──────── DATASET ROWS

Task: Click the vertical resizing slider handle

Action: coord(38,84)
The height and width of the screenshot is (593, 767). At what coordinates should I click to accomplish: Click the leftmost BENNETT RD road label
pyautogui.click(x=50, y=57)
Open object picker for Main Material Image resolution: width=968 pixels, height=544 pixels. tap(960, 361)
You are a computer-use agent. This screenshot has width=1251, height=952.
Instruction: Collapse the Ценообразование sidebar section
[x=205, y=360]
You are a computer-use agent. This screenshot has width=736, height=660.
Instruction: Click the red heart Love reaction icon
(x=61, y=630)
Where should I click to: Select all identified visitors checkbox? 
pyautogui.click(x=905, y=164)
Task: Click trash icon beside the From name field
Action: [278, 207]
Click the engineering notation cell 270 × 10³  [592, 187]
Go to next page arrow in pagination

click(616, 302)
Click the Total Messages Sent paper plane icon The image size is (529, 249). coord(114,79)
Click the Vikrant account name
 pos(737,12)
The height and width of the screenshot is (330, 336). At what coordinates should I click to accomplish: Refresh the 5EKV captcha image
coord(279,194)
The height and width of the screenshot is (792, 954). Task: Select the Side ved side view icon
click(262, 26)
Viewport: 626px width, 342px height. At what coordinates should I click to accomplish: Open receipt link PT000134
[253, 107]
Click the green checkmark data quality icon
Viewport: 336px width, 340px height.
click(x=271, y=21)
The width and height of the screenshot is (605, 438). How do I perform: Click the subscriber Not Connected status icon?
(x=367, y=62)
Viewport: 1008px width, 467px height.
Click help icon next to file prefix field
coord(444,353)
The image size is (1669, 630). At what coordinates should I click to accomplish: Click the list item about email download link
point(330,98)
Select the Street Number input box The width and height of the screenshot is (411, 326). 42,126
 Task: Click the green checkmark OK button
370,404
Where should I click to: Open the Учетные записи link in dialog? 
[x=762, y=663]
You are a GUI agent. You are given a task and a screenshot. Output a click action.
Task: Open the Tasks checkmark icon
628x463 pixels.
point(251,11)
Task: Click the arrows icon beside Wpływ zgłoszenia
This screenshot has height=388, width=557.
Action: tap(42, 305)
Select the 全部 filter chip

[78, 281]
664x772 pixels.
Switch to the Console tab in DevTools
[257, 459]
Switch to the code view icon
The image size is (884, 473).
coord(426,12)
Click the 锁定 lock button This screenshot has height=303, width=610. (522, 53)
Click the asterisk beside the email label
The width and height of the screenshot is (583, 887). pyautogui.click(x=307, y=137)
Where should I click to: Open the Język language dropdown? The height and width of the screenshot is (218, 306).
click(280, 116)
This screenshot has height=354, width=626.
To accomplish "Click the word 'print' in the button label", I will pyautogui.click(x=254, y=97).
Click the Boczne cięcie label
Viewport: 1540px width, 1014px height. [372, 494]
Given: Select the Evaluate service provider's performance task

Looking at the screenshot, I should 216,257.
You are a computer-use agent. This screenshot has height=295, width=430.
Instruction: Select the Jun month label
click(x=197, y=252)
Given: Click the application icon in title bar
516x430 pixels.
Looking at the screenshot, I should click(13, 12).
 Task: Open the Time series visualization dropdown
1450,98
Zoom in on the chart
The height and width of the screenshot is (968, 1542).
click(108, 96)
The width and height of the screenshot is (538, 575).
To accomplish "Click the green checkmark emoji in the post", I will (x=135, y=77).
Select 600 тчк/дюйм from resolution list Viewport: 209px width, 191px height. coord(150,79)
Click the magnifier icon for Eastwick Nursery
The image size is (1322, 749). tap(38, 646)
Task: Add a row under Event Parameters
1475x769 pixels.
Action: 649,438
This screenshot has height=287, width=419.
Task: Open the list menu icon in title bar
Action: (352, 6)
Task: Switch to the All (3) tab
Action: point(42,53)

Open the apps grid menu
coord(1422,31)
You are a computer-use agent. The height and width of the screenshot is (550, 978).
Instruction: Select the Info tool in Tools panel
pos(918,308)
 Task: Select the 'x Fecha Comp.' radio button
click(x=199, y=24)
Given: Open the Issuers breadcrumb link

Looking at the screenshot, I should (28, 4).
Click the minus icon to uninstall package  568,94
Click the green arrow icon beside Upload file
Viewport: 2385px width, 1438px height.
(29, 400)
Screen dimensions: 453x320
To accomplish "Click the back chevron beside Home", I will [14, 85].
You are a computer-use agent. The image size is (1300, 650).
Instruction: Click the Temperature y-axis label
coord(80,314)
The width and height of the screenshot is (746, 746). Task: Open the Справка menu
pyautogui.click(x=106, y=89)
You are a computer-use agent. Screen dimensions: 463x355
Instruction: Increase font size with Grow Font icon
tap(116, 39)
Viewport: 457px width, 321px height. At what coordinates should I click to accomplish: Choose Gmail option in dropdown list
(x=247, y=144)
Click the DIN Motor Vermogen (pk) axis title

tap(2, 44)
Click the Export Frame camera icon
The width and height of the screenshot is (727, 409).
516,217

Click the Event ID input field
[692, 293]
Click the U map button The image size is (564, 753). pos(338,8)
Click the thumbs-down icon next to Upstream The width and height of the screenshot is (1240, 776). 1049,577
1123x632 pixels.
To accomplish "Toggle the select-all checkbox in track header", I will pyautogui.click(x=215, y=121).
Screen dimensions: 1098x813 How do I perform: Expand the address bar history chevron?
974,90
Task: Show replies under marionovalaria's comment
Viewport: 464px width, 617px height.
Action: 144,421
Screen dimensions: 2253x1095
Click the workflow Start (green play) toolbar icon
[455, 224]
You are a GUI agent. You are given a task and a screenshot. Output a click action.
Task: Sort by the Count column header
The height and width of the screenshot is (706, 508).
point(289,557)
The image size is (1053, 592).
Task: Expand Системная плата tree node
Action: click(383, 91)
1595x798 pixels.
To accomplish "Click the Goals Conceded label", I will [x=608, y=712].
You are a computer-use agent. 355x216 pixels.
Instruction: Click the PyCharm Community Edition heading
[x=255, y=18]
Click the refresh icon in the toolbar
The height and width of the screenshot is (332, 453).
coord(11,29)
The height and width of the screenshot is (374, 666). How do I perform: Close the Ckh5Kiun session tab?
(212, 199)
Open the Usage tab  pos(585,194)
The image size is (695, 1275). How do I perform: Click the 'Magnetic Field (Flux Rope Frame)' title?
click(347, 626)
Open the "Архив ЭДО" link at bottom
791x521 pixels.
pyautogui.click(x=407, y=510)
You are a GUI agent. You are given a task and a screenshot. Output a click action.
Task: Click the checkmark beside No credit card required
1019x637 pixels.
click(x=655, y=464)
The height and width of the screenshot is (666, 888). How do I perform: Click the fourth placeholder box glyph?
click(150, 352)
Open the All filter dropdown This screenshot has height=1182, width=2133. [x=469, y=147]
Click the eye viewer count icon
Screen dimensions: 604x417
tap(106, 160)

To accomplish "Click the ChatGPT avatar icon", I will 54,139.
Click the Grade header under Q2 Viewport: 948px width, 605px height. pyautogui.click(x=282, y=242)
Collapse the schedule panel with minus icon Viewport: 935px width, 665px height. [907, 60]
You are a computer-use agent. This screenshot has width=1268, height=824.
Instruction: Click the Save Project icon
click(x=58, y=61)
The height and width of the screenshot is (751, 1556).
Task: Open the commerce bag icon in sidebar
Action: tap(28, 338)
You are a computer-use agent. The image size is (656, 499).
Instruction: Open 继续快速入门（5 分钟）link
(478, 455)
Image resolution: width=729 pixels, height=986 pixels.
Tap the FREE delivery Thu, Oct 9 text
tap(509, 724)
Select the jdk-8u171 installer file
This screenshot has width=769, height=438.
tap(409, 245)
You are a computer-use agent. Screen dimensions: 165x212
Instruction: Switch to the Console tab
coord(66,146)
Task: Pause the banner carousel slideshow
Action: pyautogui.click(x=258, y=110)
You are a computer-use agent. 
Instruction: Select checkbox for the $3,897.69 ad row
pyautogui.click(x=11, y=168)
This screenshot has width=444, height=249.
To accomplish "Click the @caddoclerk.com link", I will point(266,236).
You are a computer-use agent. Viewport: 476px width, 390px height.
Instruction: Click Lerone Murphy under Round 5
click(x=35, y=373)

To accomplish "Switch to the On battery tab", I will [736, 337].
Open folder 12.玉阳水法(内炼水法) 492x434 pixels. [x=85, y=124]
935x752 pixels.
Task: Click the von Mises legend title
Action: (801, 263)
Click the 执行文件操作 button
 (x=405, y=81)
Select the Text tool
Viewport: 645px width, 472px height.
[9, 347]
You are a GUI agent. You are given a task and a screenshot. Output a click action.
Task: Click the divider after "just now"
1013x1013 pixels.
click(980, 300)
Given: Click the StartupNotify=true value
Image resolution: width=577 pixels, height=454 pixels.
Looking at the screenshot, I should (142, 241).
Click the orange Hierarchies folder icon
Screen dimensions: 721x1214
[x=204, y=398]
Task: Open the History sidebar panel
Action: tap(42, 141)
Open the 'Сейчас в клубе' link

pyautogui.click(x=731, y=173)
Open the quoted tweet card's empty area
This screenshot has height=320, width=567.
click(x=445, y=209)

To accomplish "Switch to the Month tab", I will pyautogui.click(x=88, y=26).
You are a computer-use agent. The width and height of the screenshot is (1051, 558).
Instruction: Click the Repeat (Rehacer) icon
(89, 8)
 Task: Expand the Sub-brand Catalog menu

────────────────

Print the data above verbatim, from its first line through the line that contains "Open object picker", and nothing further.

_RESULT BELOW_
Task: Click the vertical resizing slider handle

Action: coord(38,84)
The height and width of the screenshot is (593, 767). At what coordinates should I click to accomplish: Click the leftmost BENNETT RD road label
pyautogui.click(x=50, y=57)
Open object picker for Main Material Image resolution: width=968 pixels, height=544 pixels. tap(960, 361)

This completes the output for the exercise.